*Task goal*.
When copying the entries below, leave out every picture and keep the rest exact.

------ Listed records

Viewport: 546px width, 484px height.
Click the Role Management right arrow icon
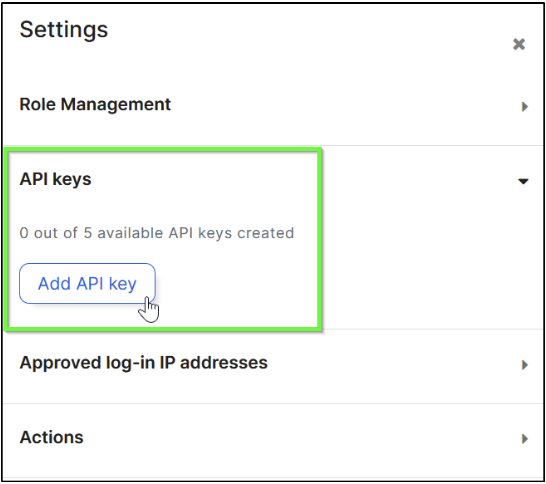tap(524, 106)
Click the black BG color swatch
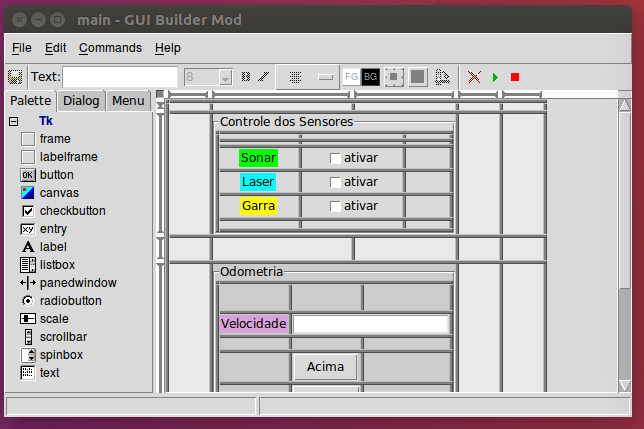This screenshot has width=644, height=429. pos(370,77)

------------

*Solved exercise*.
Viewport: 546px width, 484px height.
Click the Role Management right arrow icon
tap(524, 106)
Click the black BG color swatch
This screenshot has width=644, height=429. pos(370,77)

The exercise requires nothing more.